### Action item
How many lines in the entries below contain "Select"? Answer with the number only.

### Dataset
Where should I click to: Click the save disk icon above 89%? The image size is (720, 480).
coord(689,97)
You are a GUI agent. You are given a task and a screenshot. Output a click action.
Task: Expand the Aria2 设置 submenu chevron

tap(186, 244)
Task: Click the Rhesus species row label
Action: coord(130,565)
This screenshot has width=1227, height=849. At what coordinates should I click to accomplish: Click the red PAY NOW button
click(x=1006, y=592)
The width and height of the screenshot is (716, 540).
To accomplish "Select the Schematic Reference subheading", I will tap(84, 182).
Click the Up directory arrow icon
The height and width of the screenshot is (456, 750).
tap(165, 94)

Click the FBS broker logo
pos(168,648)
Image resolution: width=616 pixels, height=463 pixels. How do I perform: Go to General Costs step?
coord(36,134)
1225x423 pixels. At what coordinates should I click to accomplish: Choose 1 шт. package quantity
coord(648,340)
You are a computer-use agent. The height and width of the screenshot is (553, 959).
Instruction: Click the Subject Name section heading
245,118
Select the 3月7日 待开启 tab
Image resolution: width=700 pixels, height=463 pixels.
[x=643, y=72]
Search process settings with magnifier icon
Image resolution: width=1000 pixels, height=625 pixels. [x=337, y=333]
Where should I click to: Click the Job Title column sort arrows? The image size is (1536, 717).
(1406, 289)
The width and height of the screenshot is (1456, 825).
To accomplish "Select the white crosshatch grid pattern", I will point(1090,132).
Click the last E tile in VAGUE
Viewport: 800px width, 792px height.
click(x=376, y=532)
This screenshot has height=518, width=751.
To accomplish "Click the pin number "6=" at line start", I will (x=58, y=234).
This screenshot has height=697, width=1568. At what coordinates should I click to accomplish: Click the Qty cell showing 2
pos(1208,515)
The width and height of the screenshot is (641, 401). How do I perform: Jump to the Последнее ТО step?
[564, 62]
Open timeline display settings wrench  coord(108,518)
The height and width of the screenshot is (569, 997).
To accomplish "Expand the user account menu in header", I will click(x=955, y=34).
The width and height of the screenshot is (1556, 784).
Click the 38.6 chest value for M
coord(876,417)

### Result of this exercise
3